SUPPLIED RECORDS:
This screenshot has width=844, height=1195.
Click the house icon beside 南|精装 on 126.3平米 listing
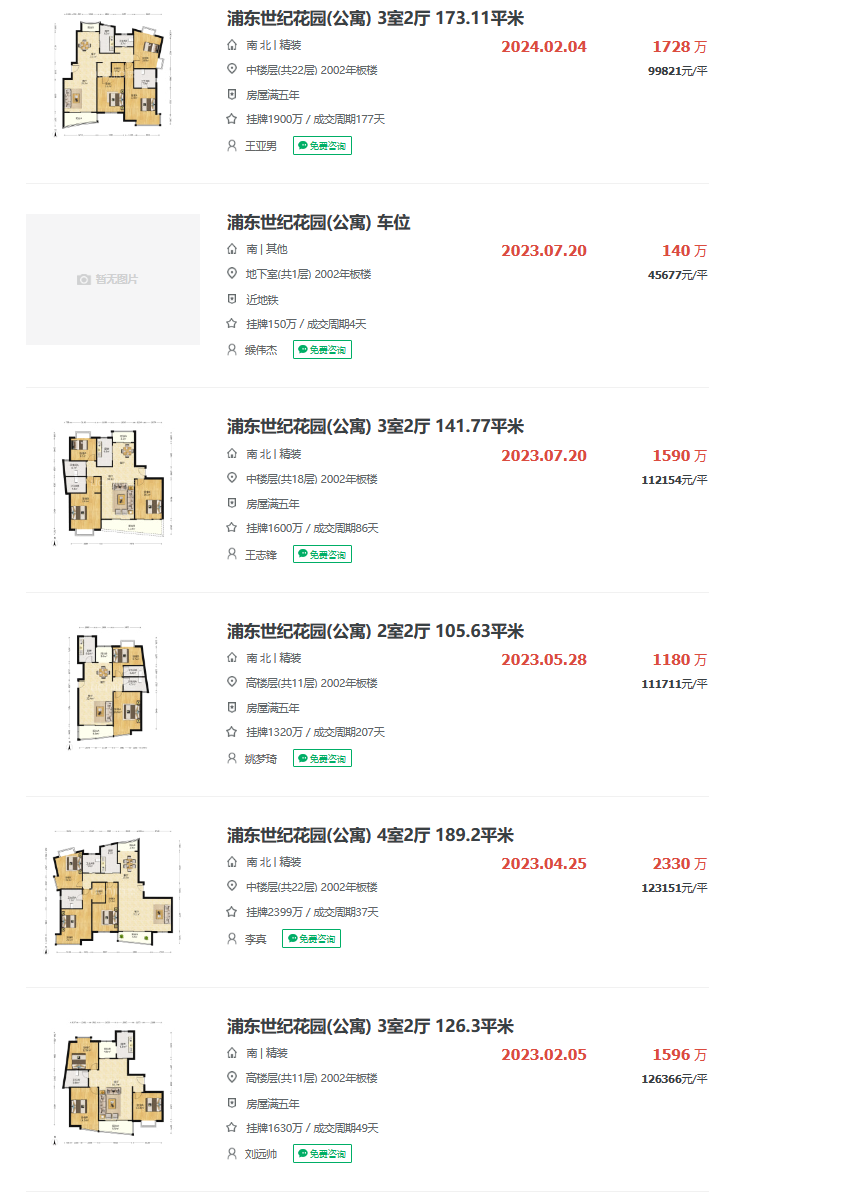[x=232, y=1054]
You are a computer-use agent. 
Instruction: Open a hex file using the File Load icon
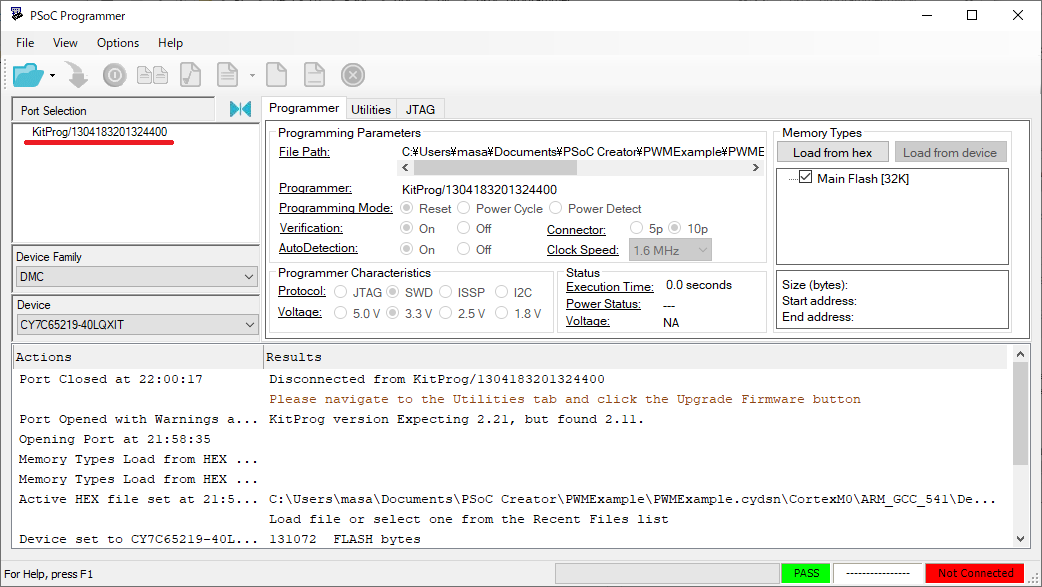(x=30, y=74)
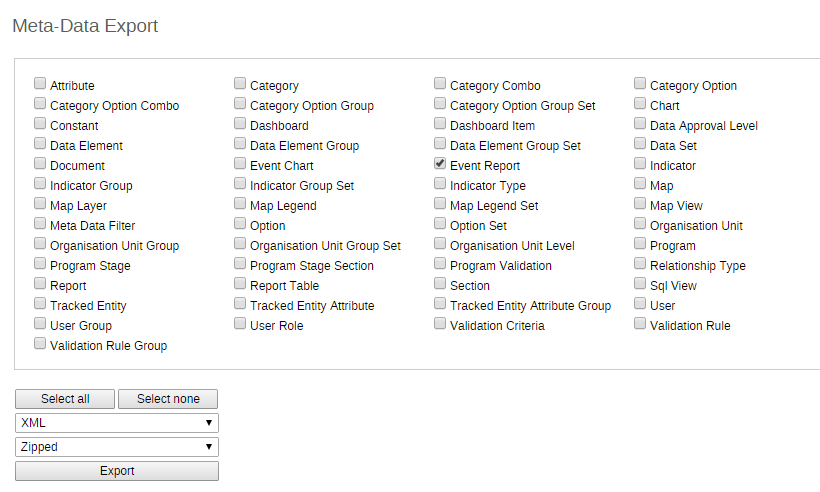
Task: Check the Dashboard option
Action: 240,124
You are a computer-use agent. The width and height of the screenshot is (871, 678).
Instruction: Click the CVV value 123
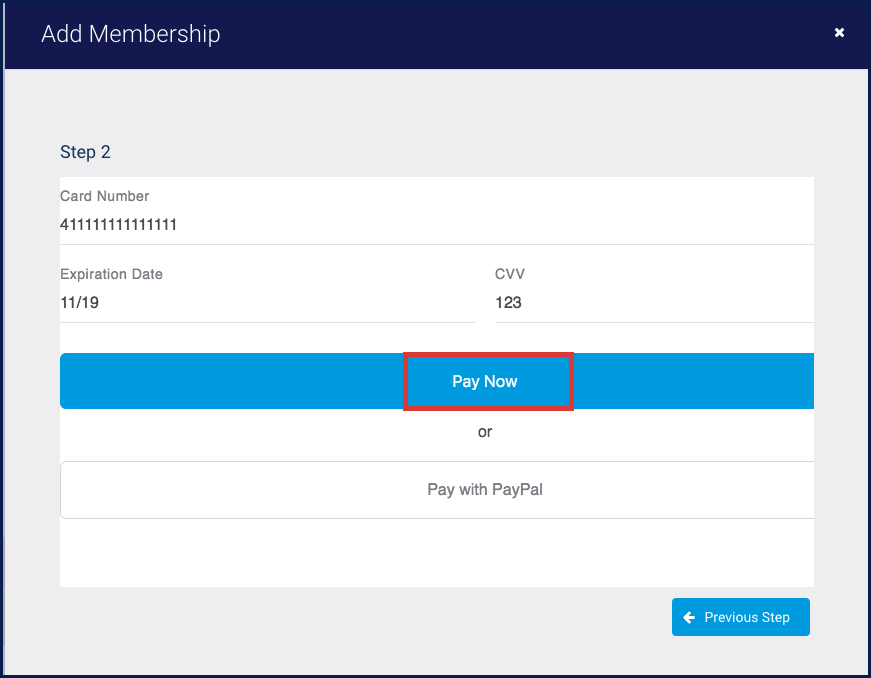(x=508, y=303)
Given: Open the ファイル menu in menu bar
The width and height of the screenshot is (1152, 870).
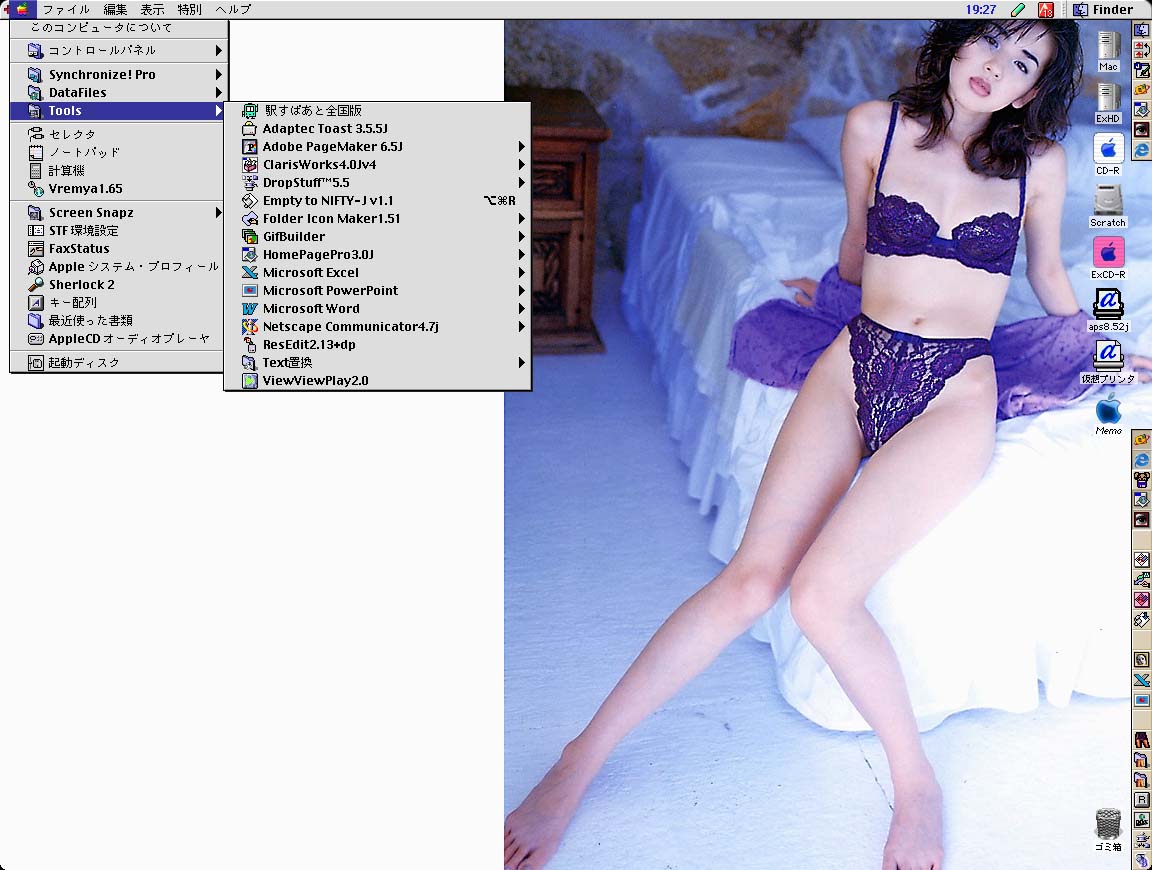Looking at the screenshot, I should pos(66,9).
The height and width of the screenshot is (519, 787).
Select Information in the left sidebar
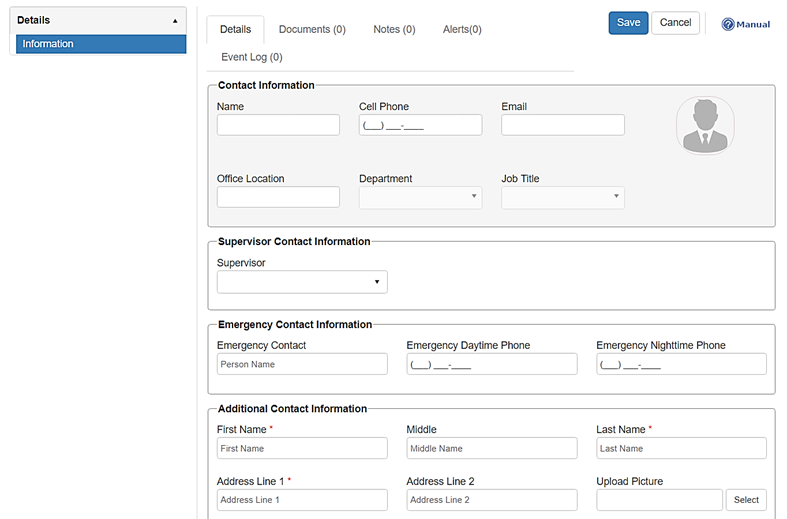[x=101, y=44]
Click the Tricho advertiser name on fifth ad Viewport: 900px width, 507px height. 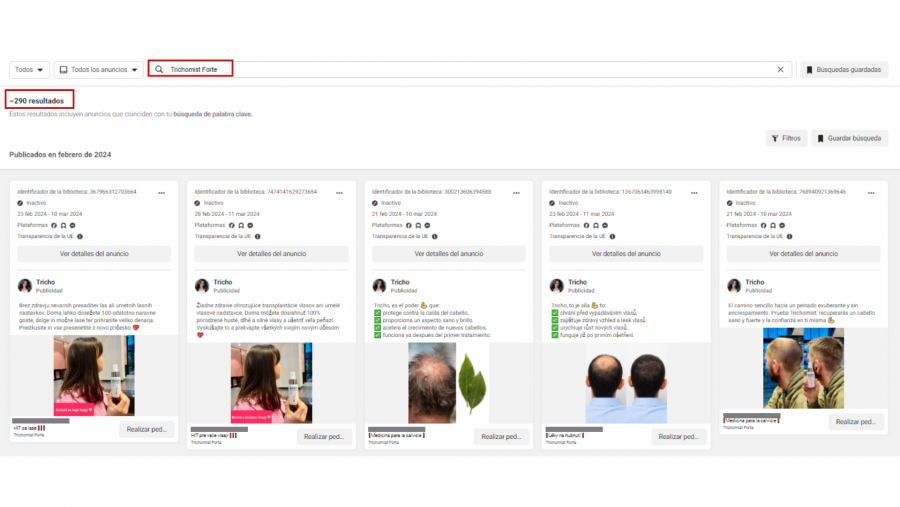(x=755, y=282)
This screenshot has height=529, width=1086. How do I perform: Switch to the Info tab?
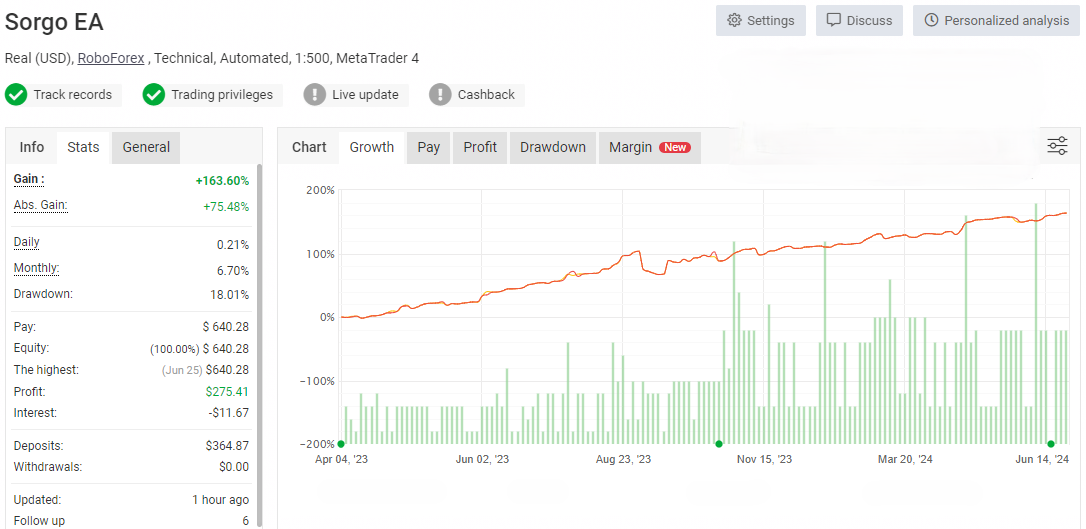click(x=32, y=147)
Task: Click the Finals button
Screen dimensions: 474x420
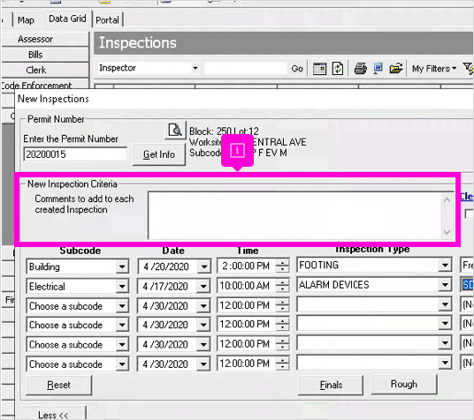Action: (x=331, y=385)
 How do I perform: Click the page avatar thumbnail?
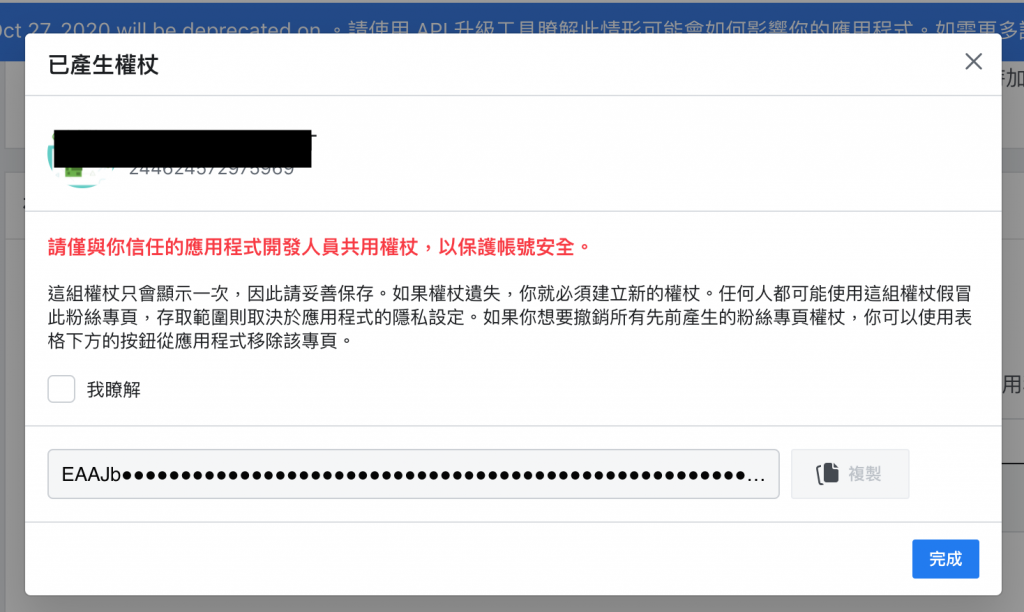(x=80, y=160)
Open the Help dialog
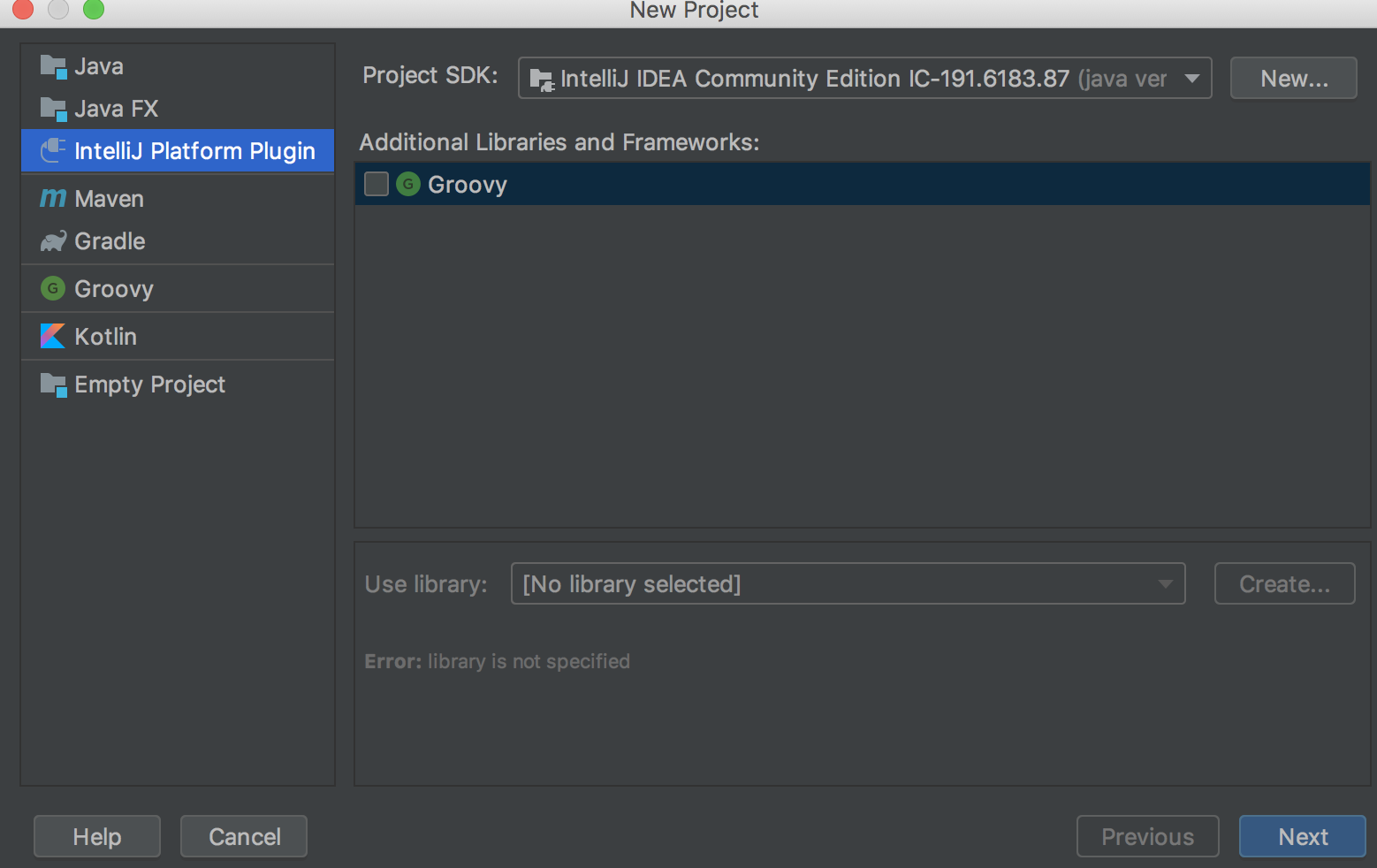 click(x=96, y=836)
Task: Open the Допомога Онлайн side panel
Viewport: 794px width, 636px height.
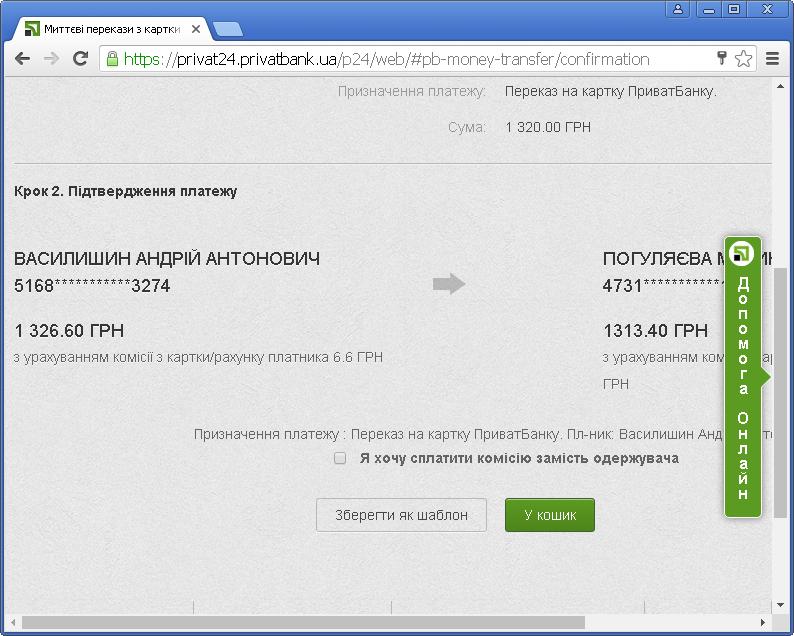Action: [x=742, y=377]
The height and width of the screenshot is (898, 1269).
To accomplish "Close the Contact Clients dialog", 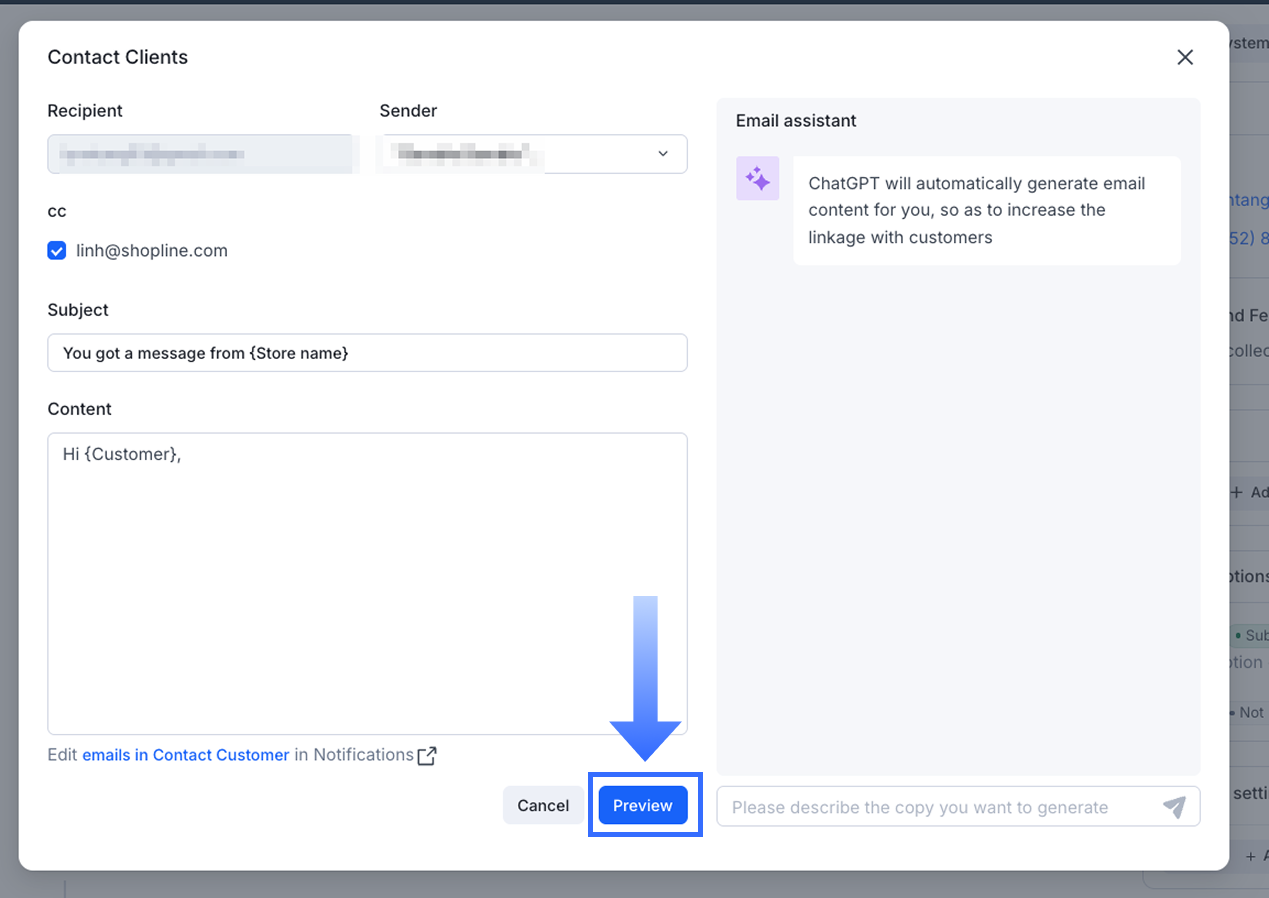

ABOUT THIS TASK:
Output nothing but the lines from the one containing "Viewport: 794px width, 636px height." to the end of the listing, both ends included, reproduced exactly. Pictures stay out.

WORKED SOLUTION:
Viewport: 794px width, 636px height.
Action: [x=742, y=377]
The height and width of the screenshot is (898, 1269).
To accomplish "Close the Contact Clients dialog", 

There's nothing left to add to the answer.